Can he smell mice through the snow?
I tried to open the window to get a better shot without window glass reflection, but the fox heard me, and immediately raised its head and looked like it would run off.
I was probably 300 feet from the fox, but obviously my muted squeaky window was quite loud to the fox.
Although the fox turned and looked like it would run back into the woods, it suddenly paused, turned back toward my backyard and started creeping up the hill between our two yards. There were two gray squirrels nosing around for seeds beneath the bird feeders, but I don’t see how the fox could have seen them because it was downhill from them.
And here is where the fox remained, squinting into the sun for about five minutes while the squirrels frisked about the bird feeders.
Oh, how I wish I could open the window (despite the -5 F temperature) to get a cleaner shot, but this will have to do.

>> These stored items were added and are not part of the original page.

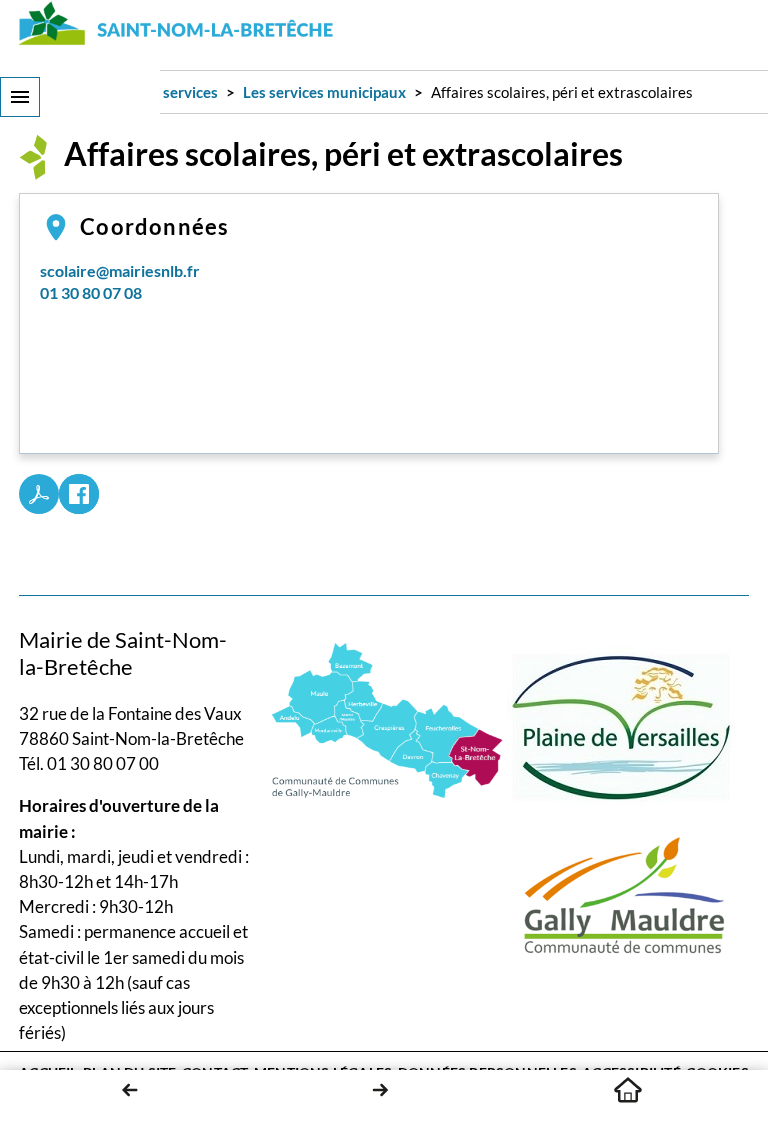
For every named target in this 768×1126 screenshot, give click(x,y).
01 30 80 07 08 (91, 292)
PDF (39, 494)
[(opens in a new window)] (387, 718)
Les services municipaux (324, 92)
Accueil (628, 1090)
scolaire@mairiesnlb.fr (120, 270)
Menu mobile (20, 97)
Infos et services (163, 92)
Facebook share (79, 494)
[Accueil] (176, 23)
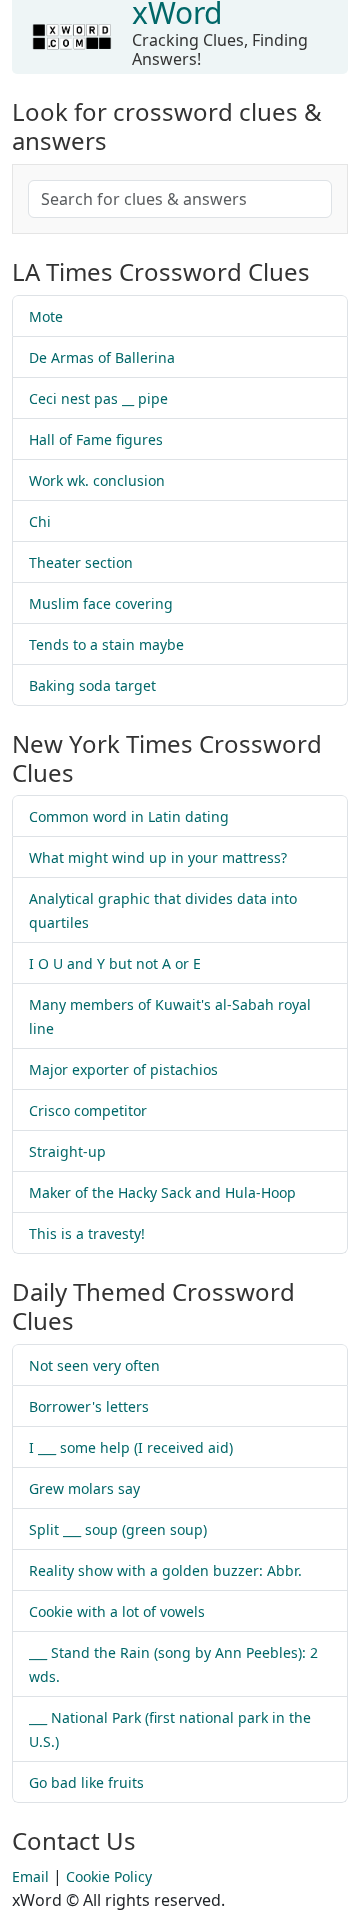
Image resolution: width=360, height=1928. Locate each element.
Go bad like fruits (86, 1782)
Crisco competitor (88, 1110)
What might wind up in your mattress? (158, 857)
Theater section (81, 562)
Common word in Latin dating (129, 816)
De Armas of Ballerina (102, 357)
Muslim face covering (101, 603)
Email (30, 1876)
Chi (40, 521)
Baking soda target (92, 685)
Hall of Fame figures (96, 439)
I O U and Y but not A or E (115, 963)
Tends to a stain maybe (106, 644)
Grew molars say (84, 1488)
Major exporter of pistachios (123, 1069)
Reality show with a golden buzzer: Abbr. (165, 1570)
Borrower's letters (89, 1406)
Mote (46, 316)
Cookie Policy (109, 1876)
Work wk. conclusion (97, 480)
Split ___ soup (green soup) (118, 1529)
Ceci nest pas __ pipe (98, 398)
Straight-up (67, 1151)
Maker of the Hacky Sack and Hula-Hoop (162, 1192)
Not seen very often (94, 1365)
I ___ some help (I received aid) (131, 1447)
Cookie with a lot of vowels (117, 1611)
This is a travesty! (87, 1233)
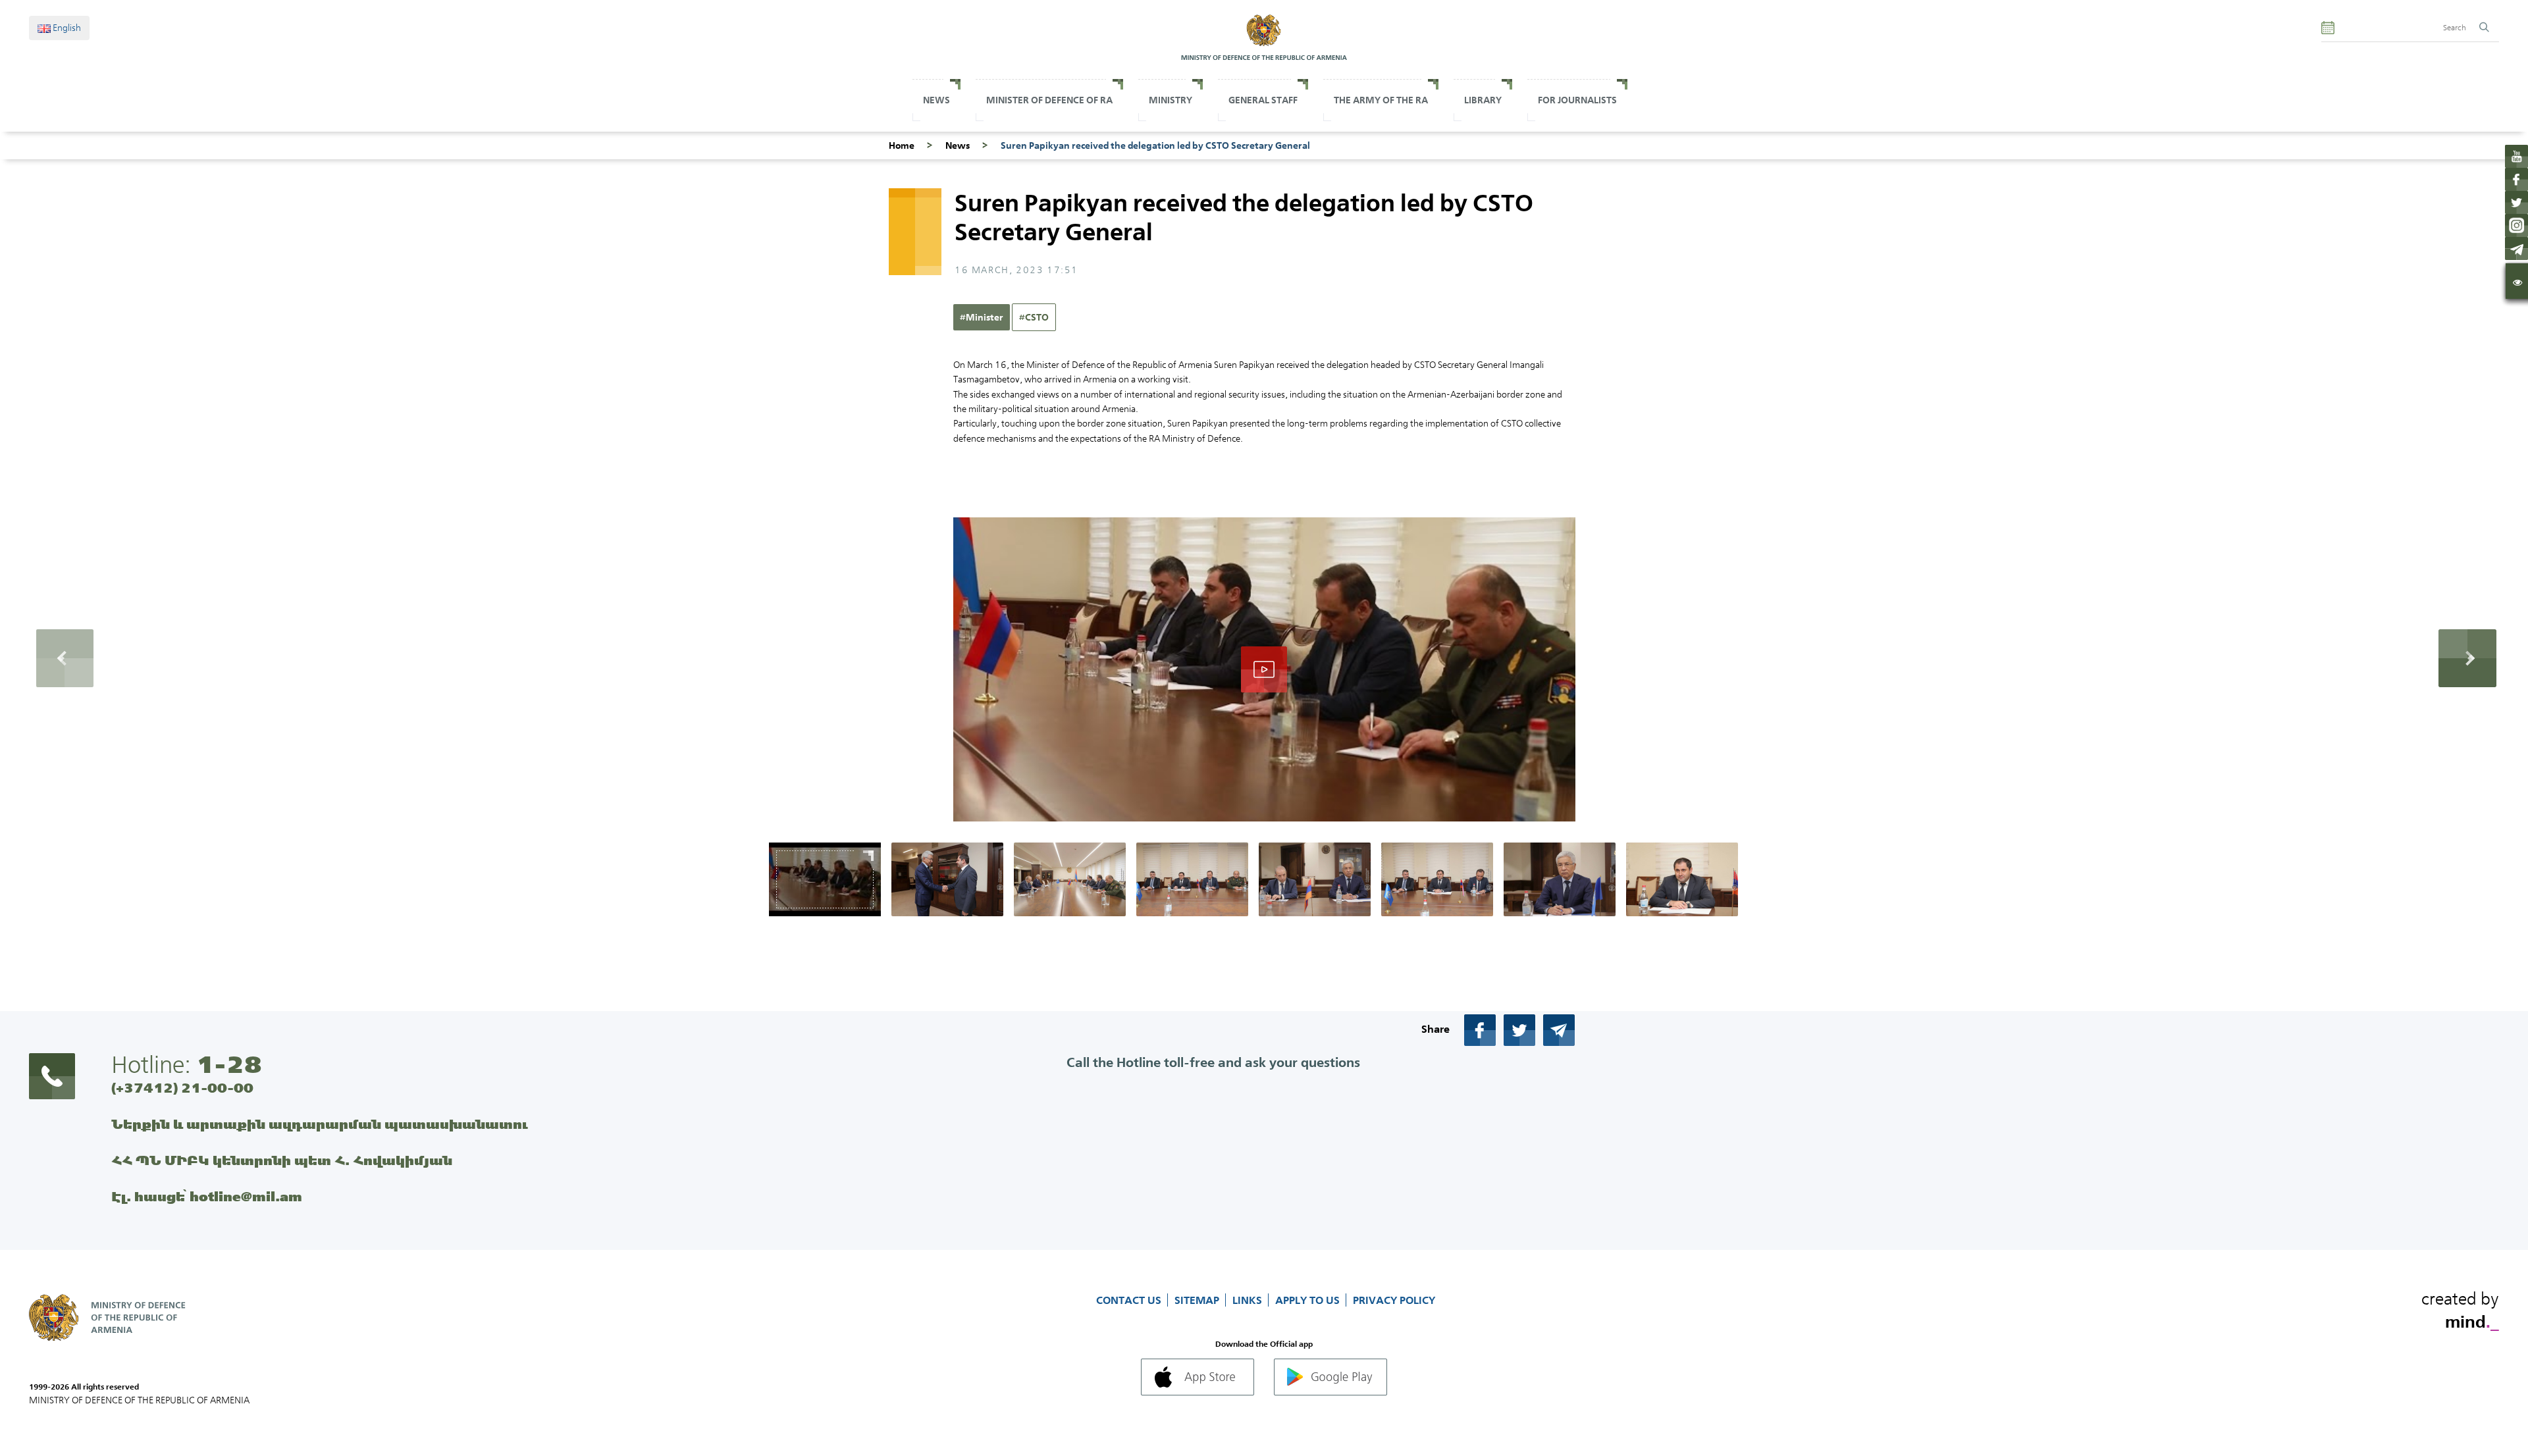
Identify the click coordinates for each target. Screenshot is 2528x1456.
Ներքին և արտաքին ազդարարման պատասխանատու (319, 1124)
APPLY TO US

And then…one of the squirrels made a move to visit another bird feeder, heading straight toward the fox. And the fox made its move.
Amazing how fast that fox closed on the unsuspecting squirrel.
Two giant leaps and he was on it. Finally the squirrel took evasive action, but it was too little too late.
But of course the collision between fox and squirrel took place exactly where I had no window view. However, I was able to verify that the fox ran off up the neighbor’s hill with a big lump of squirrel in its jaws.
At first I was glad to see that the squirrel population was reduced by one because the backyard is overrun with them. But if squirrels are what bring foxes to my backyard, then I should be happy the pesky squirrels are so numerous.